ツインの絆
高杉と言うのは道子の高校時代の同級生。
愛知県警察本部のトップ・2だったが、八年前に退職して以来、岡崎に戻り悠々自適の暮らしをしつつ,警察署近くの道場で後輩たちの剣道指南役をしている。
ちなみにあきらの父水島健一郎は会計士、道子とは小学校、中学、高校と同じだった。
道子や高杉と比べれば不釣合いなほどおとなしい性格だが、年と供に不思議な絆が芽生えているようだ。
三人とも73歳だがそれぞれにかくしゃくとしている。
高杉は子供に恵まれなかったから妻の縁者から養子を取り、その息子も今は警視庁の警察官として働いている。
しかし、20年前に道子の縁で孝太に会って以来、当時20代後半だった孝太を気に入り、今では毎年のように春の祭り、夏の花火大会には水島共々、親戚のような顔をして出入りしている。
48歳になっている野崎孝太を、野崎組のかしらとして頑張っている孝太を、どこか息子のように感じているのが高杉だ。
「まだ先だよ。

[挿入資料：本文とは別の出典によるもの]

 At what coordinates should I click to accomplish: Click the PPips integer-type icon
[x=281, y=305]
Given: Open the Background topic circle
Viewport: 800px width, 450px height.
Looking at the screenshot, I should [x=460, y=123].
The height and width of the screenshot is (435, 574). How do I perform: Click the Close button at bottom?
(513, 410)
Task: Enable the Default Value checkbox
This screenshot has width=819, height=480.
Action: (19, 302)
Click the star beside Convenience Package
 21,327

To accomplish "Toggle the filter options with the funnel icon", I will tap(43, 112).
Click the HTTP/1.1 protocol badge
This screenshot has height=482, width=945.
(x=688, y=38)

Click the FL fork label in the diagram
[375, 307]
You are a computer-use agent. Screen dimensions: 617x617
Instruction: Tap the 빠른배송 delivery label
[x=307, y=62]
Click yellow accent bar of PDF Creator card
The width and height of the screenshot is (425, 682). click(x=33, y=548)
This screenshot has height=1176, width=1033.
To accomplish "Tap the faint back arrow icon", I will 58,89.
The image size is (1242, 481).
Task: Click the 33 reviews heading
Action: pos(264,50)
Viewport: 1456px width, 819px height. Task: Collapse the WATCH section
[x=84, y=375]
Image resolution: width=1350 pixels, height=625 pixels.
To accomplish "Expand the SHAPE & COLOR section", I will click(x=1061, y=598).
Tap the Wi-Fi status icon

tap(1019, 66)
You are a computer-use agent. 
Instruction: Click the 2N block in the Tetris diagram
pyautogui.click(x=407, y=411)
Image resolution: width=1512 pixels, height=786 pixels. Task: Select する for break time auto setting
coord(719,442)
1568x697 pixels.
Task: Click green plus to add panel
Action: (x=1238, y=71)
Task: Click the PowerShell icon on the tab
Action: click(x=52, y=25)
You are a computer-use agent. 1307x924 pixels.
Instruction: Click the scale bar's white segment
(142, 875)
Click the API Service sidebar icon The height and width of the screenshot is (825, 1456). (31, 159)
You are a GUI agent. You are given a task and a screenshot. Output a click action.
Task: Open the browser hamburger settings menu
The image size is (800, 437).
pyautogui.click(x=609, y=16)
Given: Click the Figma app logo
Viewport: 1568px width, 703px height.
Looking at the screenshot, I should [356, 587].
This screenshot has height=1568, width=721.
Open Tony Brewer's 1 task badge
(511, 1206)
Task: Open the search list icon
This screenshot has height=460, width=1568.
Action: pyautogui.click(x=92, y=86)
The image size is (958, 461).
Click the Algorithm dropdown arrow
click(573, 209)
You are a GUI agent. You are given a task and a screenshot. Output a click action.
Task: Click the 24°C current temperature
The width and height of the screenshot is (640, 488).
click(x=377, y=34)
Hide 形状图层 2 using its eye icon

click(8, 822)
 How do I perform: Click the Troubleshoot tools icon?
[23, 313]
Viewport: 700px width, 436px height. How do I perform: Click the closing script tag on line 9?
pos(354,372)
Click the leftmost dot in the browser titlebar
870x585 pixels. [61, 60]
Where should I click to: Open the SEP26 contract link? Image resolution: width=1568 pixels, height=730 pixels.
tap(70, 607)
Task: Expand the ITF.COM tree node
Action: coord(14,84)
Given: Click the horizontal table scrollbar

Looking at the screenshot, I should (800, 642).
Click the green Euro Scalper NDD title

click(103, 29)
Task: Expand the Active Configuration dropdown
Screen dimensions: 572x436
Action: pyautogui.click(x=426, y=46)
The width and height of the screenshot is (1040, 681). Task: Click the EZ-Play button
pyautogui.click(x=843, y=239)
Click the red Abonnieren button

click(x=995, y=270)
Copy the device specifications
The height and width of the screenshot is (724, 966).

これから地区予選… 父さんたちには俺が決勝戦に出場出来たら来て欲しい。」
大輔も孝輔も父のことは中学生になった頃から、父さん、と呼んでいるが、20歳になる和也がまだ、父ちゃん、と呼んでいるからか,孝太は自分の事を、父ちゃん、と言っている。
不思議なのはその事を誰もおかしいとは思っていないことだ。
和也は今アメリカの大学院生だ。
20歳なのに、と思うだろうが… 悟に導かれるように岡崎で一番レベルの高い高校へ、悟と同じ一番の成績で入り、一度も通学せずにアメリカの高校生になった。
向こうの飛び級制度を利用して、日本とアメリカを行ったり来たりしながら大学も卒業、今は大学院生として気ままな様子で暮らしている。
道子の計らいで、初めからこの家の名義は孝太ではなく和也と言うことになっている。
本人は東京に住む実業家の大伯父、道子の兄哲也の跡を継ぐつもりか、ビジネスや法律の勉強をしている。
そんな和也が今でも父親を、父ちゃん、と呼んでいる。